Они стояли друг против друга в темном зале, где едва брезжило рассеянным призрачным светом луны, оба величественные по-своему, не любящие лишних движений, а все вокруг чем-то напоминало неубранную после спектакля сцену, при опущенном занавесе.
— Стряслось чего-то? — спросил Кобрисов.
— Фотий Иваныч, осталось двенадцать часов. Думаешь ты что-то предпринять?
— А что б ты мне посоветовал?
— Давай так рассудим. Противник не делал попыток уйти от окружения…
— Правильно. Потому что понимает: у нас на это сил нет.
— Неточно. Потому что он считает, мы по науке должны окружать. Создадим внутреннее кольцо и внешнее. На это действительно сил не хватит.

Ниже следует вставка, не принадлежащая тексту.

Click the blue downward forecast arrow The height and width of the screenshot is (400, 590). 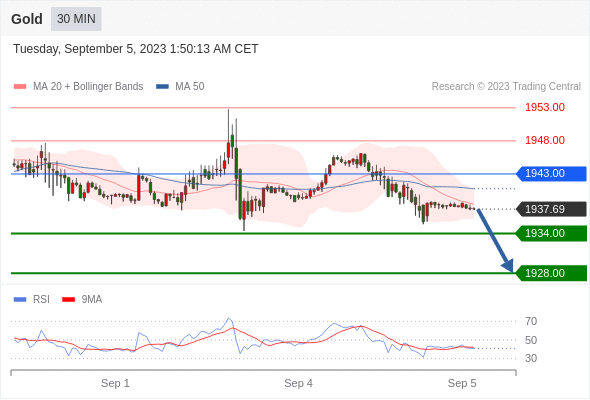point(495,240)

А если нам одним внутренним обойтись? Кто его пойдет выручать в Мырятине? Скажи только «гоп», я до утра успею разработать.
— Ты уже разработал, — сказал Кобрисов. — Вон, я вижу, в портфеле принес. А «гоп» я тебе не скажу. Я, Василь Васильич, с тобой полтора года работаю, и что мне нравилось в тебе — ты на авантюры не шел никогда. Это я, командующий, могу и с дурью быть, мне она положена по чину-званию, а ты мою дурь обязан скорректировать, в рамочки ввести. Понимаю, ты обо мне печешься, хочешь меня выручить, но из-за этого людей губить…
Он не договорил. Эти два человека в равной мере знали, какую новинку таил Мырятин, и не могли об этом сказать друг другу.
— Другой вариант, — сказал Пуртов. — Назовем его: «Имени Терещенко». В принципе — лобовой удар. С юга. Отбросим его хоть на три километра от переправ.
Кобрисов спросил, не скрыв усмешки:
— И долго ты его… готовил?
— Видишь ли, вариант Терещенко тем и прекрасен, что его и готовить особенно не надо. Наступает каждый оттуда, где стоит. Одним словом «Вперед!» Нам бы только начать, а там попросим пополнения.
— И дадут?
— Не могут не дать, — сказал Пуртов не очень уверенно.
— Привык я, Василь Васильич, деньги считать, когда они в своем кармане. Вроде бы оно надежнее. И печальных неожиданностей не будет, а только приятные для сердца сюрпризы. В любом варианте должны мы от Предславля что-то оторвать. Я под расстрел пойду, но этого не сделаю.
Пуртов снял фуражку и держал ее у груди.
— Фотий Иваныч, мы ведь с тобой хорошо работали, правда?
— Душа в душу, Василь Васильич.
— Это лучшее, что было у меня за всю войну. Я это на любой случай тебе говорю. А за эти… варианты — извини. Я тоже на некоторую дурь имею право.
— Что-то мы разнервничались с тобой. Поднимемся ко мне, чайку попьем? Из фляжки, что нам Шестериков выставит.
— Ты ж знаешь — язва. Не хочу лишним быть за столом. И настроился я поработать. Может, что и придумаю. Тогда позвоню. А лучше — заеду.
Кобрисов, провожая его, знал, что не позвонит он и не заедет. Потому что придумать тут нечего. Но был он благодарен Пуртову за визит, за добрые слова, хотя никто третий их не слышал…
…Ватутин дал ему лишних два часа. Позвонив из Ольховатки, он ни о чем не спросил, он сказал:
— Поговорил я тут со Ставкой. Они согласились с моей оценкой, что поработал ты хорошо и сделал много, но — перенапрягся, нуждаешься отдохнуть в санатории, побыть с семьей. Так, недельки три. В общем, особенно мучить тебя не будут, только доложишься по приезде.
«Значит, и расспрашивать не будут», — подумал Кобрисов.
— Спасибо за вашу заботу, Николай Федорович.